#### WHAT NEEDS TO BE DONE
Pull out the lines of the material that start with the one containing "Tap the black" and run through the last line, and copy them word for word.

---------- SUPPLIED RECORDS

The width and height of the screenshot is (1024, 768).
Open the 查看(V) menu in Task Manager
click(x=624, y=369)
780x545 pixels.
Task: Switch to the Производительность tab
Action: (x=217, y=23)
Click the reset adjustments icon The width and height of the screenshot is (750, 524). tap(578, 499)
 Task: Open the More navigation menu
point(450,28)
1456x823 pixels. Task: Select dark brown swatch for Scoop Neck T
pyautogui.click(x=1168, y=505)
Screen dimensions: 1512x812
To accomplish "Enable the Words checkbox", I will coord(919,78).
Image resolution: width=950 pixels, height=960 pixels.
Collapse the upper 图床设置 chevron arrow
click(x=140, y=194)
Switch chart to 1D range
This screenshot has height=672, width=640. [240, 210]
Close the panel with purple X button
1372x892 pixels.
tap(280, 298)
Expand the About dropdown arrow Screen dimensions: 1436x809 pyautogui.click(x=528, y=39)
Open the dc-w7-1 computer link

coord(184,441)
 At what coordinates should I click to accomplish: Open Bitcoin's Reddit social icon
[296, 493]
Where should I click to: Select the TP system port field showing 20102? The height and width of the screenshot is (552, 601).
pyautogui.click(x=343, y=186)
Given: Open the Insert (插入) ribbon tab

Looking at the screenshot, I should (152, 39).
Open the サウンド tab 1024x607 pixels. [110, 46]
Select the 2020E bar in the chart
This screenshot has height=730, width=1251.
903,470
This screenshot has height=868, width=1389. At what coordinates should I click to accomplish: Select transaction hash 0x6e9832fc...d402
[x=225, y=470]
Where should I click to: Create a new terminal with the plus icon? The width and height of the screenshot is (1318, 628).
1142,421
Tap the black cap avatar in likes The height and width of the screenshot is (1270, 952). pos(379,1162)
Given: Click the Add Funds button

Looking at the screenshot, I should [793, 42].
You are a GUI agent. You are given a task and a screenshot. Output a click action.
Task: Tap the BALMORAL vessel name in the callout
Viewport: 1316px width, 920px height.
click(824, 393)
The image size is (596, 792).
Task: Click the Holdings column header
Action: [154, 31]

--------------------

#### WRITTEN REPLY
Tap the black cap avatar in likes The height and width of the screenshot is (1270, 952). pos(379,1162)
Given: Click the Add Funds button

Looking at the screenshot, I should [793, 42].
You are a GUI agent. You are given a task and a screenshot. Output a click action.
Task: Tap the BALMORAL vessel name in the callout
Viewport: 1316px width, 920px height.
click(824, 393)
The image size is (596, 792).
Task: Click the Holdings column header
Action: [154, 31]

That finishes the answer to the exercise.